How does Hollywood get forensics wrong? In this course students will be introduced to the scientific reasoning behind forensics, focusing on DNA, bones and trace evidence. They will learn by doing: Using Augustana’s state-of-the-art equipment, you’ll critically evaluate evidence and apply your findings to a simulated crime.

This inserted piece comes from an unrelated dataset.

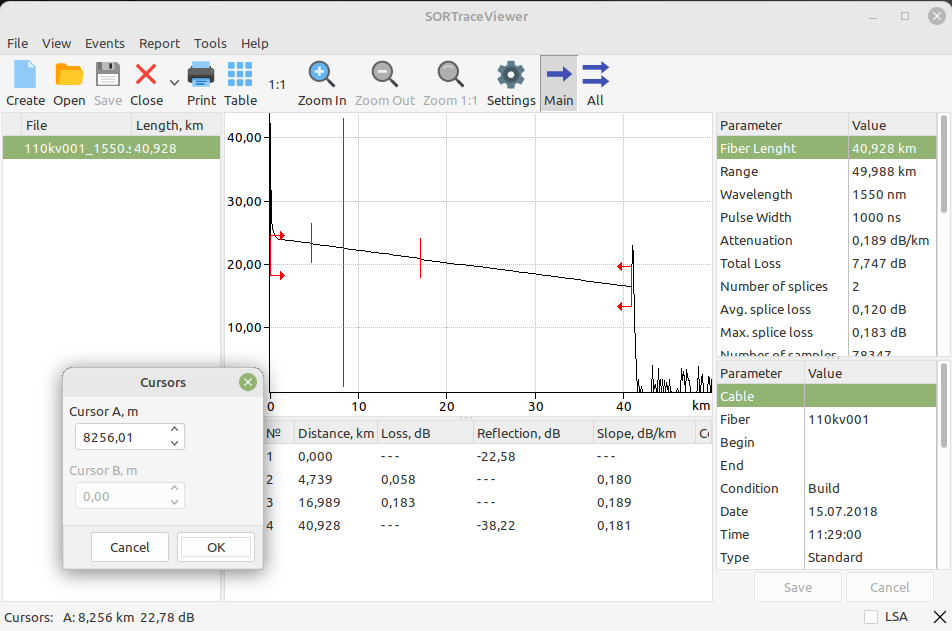The image size is (952, 631).
Task: Enable the LSA checkbox
Action: [x=871, y=617]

This experience will be very interactive and hands-on. Enrollment will be kept low so each student will have personalized attention with the instructors. During this experience students will be introduced to the science behind the forensic techniques while applying them themselves. Some of the forensic techniques the class will be covering will include fingerprint identification, small molecule detection (drugs, contaminants, etc.), and DNA analysis. The evidence gathered from all of these scientific analyses will be used to solve a “Who done it” mystery that will frame the entire week.
Sunday, June 16
- Welcome reception
Monday, June 17
- Program Introduction and Orientation
- Discussion of crime scene and forensic investigation
- Introduction to the case to work on this week
- Visit from a member of the Rock Island County Coroner's office
- Fingerprint identification
Tuesday, June 18
- Introduction to UV-Vis and its use in small molecule detection
- UV-Vis spectroscopy to analyze crime scene evidence
- Forensic anatomy
Wednesday, June 19
- Introduction to GC-MS analysis for detection of small molecules
- GC-MS to analyze crime scene evidence
- Introduction to chromatography and IR spectroscopy
Thursday, June 20
- Forensic DNA analysis
- Deductive reasoning — compiling all of the evidence analyzed from the week and identifying a probable suspect
Instructors: Dr. Mary Ellen Biggin, Dr. Jose R. Boquin, and Dr. Patrick A. Crawford
Dr. Mary Ellen Biggin, an associate professor of chemistry and chair of Augustana's chemistry department, completed her Ph.D. at the University of Illinois.
Dr. Jose R. Boquin is an assistant professor of chemistry. He received his Ph.D. from Baylor University.
Dr. Patrick A. Crawford is an associate professor of chemistry. He received his Ph.D. from Miami (Ohio) University.